• WORK TO DO: Rewrite the records from the line containing "You are a computer-use agent. 1780x465" through the line containing "Open the script.js:7", inclusive, as a Markdown table with the columns Row and Content, leaving out blank lines.

>>

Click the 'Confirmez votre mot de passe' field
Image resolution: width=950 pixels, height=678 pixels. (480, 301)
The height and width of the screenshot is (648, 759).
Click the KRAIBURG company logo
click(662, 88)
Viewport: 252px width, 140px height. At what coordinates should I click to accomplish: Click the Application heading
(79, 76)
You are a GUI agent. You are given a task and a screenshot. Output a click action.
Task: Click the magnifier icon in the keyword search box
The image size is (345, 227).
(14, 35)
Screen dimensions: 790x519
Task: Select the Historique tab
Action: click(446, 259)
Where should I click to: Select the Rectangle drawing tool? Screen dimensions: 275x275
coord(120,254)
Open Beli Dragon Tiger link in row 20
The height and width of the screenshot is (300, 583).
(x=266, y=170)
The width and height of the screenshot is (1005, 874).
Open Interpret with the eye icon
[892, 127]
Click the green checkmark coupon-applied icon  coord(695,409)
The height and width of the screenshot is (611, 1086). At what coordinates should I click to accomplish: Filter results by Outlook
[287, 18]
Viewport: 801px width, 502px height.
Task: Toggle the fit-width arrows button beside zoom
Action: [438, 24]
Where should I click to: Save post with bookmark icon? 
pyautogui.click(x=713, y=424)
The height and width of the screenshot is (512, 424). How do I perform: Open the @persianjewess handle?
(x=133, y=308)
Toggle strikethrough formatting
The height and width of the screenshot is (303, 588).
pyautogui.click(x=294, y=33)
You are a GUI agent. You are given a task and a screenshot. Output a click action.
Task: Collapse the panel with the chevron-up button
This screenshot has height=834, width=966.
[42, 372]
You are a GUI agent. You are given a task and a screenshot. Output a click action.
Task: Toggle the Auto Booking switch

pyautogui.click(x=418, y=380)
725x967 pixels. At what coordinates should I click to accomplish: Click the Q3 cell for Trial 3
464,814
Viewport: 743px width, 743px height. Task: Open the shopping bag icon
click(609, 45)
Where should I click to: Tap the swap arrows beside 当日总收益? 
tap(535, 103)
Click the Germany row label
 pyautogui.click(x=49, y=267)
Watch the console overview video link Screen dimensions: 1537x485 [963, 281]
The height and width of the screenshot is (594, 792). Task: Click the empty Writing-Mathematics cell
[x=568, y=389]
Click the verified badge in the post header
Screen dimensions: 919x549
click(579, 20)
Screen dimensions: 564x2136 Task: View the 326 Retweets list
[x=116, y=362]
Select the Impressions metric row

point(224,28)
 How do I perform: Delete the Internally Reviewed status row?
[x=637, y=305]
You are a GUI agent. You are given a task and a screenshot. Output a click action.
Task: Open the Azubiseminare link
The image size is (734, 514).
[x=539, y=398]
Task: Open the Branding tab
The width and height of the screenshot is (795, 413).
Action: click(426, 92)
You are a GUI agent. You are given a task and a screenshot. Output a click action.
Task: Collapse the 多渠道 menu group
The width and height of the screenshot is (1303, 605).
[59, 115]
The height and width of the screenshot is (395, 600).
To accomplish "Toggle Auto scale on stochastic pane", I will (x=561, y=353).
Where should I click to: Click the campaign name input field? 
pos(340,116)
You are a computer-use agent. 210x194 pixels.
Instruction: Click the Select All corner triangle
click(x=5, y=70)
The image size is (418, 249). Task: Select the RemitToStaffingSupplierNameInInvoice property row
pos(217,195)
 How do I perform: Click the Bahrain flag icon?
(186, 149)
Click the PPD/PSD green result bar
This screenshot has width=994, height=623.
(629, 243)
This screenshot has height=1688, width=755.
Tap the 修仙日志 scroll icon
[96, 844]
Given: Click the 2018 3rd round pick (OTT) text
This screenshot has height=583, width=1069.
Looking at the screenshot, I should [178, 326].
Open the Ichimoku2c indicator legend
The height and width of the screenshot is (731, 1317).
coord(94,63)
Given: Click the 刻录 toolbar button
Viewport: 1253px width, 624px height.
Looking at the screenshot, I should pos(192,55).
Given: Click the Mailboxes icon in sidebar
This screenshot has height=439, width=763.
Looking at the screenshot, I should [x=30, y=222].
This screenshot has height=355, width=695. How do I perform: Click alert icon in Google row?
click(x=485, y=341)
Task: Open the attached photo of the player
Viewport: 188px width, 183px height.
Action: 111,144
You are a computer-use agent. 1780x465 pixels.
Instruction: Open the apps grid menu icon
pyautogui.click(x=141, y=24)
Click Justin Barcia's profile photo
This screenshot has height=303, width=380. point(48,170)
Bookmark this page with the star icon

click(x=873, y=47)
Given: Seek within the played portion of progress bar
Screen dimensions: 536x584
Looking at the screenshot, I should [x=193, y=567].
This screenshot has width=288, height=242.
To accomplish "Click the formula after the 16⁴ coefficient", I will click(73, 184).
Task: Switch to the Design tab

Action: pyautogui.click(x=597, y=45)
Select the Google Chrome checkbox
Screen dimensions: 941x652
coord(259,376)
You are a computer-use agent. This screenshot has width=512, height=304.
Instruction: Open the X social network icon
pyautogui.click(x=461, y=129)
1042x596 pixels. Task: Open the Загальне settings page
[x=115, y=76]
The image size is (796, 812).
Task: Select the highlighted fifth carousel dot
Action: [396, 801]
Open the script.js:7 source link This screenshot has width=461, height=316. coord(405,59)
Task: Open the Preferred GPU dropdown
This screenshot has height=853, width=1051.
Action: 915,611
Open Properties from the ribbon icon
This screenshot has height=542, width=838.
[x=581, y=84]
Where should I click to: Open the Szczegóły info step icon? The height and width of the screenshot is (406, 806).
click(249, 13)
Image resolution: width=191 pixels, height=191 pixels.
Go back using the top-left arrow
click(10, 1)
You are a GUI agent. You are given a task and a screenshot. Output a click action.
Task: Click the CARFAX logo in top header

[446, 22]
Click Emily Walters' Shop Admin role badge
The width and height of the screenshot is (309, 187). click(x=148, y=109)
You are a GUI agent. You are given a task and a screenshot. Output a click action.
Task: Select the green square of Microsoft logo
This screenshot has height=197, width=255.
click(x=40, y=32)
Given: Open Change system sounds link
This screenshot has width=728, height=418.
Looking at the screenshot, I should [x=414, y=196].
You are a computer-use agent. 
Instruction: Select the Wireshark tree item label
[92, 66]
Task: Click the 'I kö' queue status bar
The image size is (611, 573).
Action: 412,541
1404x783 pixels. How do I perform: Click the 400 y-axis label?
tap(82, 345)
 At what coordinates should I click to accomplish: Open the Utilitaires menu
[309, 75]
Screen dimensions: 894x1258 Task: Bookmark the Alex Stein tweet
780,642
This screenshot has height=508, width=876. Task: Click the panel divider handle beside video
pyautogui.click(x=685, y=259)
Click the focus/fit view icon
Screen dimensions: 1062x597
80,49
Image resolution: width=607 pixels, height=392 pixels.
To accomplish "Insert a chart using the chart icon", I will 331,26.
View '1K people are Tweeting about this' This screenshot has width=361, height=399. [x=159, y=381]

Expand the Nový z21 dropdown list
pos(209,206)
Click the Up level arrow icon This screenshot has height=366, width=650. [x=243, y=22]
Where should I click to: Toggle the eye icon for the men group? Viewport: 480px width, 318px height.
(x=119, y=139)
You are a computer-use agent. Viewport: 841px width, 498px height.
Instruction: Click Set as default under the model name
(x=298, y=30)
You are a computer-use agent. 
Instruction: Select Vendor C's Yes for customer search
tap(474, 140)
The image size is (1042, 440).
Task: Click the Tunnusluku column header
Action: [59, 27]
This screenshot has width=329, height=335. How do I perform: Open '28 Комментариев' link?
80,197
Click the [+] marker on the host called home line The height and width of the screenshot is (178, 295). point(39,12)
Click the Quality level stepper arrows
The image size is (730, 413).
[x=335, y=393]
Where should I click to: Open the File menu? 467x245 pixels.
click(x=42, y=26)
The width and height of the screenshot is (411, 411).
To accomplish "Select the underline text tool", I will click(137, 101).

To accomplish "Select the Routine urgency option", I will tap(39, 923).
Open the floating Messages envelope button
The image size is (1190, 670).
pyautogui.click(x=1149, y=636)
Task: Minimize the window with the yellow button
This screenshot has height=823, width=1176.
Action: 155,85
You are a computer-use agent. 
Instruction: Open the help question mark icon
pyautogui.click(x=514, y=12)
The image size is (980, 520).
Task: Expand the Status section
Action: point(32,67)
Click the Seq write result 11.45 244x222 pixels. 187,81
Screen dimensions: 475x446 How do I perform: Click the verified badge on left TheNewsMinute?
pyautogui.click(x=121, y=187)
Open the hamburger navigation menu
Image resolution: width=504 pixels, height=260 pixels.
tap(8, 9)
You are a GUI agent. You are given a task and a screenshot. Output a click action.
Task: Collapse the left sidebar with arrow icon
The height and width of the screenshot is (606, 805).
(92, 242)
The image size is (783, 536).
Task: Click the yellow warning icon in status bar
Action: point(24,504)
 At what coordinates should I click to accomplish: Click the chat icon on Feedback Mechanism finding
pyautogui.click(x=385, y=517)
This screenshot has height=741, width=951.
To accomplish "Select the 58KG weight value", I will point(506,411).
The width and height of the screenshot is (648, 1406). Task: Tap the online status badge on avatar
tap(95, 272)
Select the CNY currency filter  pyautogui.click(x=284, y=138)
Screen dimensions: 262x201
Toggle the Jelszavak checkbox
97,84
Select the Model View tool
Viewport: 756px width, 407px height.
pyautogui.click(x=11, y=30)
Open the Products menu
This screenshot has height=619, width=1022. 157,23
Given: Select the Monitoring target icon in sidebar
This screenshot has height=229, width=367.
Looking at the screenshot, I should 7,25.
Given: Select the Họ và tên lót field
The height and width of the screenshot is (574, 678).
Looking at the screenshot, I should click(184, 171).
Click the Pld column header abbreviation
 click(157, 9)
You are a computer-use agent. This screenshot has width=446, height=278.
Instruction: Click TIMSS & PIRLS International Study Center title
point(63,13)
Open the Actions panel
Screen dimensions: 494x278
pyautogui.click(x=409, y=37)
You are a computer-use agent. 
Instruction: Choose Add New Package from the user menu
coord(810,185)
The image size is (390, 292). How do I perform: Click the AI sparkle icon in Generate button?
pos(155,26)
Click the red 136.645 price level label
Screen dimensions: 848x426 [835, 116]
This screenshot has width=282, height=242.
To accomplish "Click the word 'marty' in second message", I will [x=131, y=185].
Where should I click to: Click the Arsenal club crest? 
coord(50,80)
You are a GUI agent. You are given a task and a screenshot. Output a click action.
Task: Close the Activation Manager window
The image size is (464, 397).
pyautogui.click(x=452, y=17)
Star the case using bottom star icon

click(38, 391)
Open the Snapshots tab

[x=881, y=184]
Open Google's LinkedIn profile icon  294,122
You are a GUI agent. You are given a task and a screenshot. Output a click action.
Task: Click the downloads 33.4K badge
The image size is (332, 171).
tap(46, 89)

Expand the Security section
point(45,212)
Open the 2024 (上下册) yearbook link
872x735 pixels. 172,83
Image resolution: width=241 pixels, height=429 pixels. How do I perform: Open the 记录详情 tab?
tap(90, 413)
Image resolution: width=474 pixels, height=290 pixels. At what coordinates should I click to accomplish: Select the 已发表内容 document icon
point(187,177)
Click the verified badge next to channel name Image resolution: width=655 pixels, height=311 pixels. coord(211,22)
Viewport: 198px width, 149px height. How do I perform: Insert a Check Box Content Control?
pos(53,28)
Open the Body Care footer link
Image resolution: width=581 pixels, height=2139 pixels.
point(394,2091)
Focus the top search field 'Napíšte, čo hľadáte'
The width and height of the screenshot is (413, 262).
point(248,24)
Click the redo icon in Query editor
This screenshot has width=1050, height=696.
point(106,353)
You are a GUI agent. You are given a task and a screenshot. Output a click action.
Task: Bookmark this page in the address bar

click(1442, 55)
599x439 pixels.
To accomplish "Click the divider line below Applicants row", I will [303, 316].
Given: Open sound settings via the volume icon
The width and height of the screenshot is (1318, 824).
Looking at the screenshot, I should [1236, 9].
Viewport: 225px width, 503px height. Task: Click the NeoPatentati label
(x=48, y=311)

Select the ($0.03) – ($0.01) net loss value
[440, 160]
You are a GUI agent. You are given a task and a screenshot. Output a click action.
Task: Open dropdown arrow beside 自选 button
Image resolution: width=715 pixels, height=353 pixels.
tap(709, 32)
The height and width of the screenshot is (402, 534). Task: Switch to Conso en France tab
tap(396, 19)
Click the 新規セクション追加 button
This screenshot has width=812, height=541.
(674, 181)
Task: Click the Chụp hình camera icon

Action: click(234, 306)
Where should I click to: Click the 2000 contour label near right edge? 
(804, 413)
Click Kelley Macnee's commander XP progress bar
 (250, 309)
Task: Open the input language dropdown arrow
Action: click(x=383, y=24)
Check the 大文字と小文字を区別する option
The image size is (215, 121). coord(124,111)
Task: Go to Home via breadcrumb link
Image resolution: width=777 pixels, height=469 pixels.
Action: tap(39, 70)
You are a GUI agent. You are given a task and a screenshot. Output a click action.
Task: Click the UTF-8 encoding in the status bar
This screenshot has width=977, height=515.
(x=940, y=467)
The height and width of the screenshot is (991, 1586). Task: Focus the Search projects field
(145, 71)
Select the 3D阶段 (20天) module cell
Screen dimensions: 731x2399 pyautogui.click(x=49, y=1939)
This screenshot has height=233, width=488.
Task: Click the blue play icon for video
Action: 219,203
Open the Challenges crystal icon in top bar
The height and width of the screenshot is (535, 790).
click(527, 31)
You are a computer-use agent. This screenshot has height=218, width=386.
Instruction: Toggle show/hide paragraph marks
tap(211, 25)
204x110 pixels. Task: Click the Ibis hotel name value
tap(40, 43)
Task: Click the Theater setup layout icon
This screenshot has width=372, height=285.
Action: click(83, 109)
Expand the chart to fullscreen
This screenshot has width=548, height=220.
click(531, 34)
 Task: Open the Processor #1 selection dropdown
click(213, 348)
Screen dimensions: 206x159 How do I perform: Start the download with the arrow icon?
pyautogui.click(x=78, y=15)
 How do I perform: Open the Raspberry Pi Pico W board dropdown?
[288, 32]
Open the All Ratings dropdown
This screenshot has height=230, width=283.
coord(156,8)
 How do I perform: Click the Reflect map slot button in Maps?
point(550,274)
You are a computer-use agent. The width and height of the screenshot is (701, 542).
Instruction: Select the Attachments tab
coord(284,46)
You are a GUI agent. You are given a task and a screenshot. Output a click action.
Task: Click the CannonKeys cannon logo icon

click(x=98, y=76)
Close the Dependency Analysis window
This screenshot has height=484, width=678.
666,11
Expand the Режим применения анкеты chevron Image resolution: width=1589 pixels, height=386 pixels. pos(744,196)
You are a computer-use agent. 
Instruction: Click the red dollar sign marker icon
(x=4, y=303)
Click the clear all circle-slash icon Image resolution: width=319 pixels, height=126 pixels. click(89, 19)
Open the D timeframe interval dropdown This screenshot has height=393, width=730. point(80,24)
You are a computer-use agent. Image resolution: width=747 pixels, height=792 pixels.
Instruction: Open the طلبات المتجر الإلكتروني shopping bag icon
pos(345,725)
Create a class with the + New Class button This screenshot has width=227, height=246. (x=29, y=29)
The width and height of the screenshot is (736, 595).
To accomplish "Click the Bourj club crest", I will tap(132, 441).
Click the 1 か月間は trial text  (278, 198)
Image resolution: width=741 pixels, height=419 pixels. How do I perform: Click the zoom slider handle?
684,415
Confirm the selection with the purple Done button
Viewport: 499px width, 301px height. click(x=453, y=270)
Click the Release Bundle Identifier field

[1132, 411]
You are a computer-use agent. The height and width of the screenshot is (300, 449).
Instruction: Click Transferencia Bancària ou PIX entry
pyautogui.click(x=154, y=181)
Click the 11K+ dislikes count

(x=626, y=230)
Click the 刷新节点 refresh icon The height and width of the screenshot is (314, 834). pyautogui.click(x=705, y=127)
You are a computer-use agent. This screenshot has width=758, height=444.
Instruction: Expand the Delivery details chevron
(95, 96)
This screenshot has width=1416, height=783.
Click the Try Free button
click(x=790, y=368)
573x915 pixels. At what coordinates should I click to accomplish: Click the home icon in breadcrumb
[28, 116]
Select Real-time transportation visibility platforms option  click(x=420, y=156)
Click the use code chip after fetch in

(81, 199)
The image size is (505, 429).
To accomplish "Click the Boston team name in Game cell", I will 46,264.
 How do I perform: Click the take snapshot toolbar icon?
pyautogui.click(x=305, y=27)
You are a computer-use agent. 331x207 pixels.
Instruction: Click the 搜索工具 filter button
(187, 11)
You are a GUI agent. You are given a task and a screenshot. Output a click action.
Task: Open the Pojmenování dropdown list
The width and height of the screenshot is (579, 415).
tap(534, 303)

<<

• RESPONSE TO THE EXERCISE:
| Row | Content |
|---|---|
| 1 | You are a computer-use agent. 1780x465 pixels. |
| 2 | Instruction: Open the apps grid menu icon |
| 3 | pyautogui.click(x=141, y=24) |
| 4 | Click Justin Barcia's profile photo |
| 5 | This screenshot has height=303, width=380. point(48,170) |
| 6 | Bookmark this page with the star icon |
| 7 | click(x=873, y=47) |
| 8 | Given: Seek within the played portion of progress bar |
| 9 | Screen dimensions: 536x584 |
| 10 | Looking at the screenshot, I should [x=193, y=567]. |
| 11 | This screenshot has width=288, height=242. |
| 12 | To accomplish "Click the formula after the 16⁴ coefficient", I will click(73, 184). |
| 13 | Task: Switch to the Design tab |
| 14 | Action: pyautogui.click(x=597, y=45) |
| 15 | Select the Google Chrome checkbox |
| 16 | Screen dimensions: 941x652 |
| 17 | coord(259,376) |
| 18 | You are a computer-use agent. This screenshot has width=512, height=304. |
| 19 | Instruction: Open the X social network icon |
| 20 | pyautogui.click(x=461, y=129) |
| 21 | 1042x596 pixels. Task: Open the Загальне settings page |
| 22 | [x=115, y=76] |
| 23 | The image size is (796, 812). |
| 24 | Task: Select the highlighted fifth carousel dot |
| 25 | Action: [396, 801] |
| 26 | Open the script.js:7 source link This screenshot has width=461, height=316. coord(405,59) |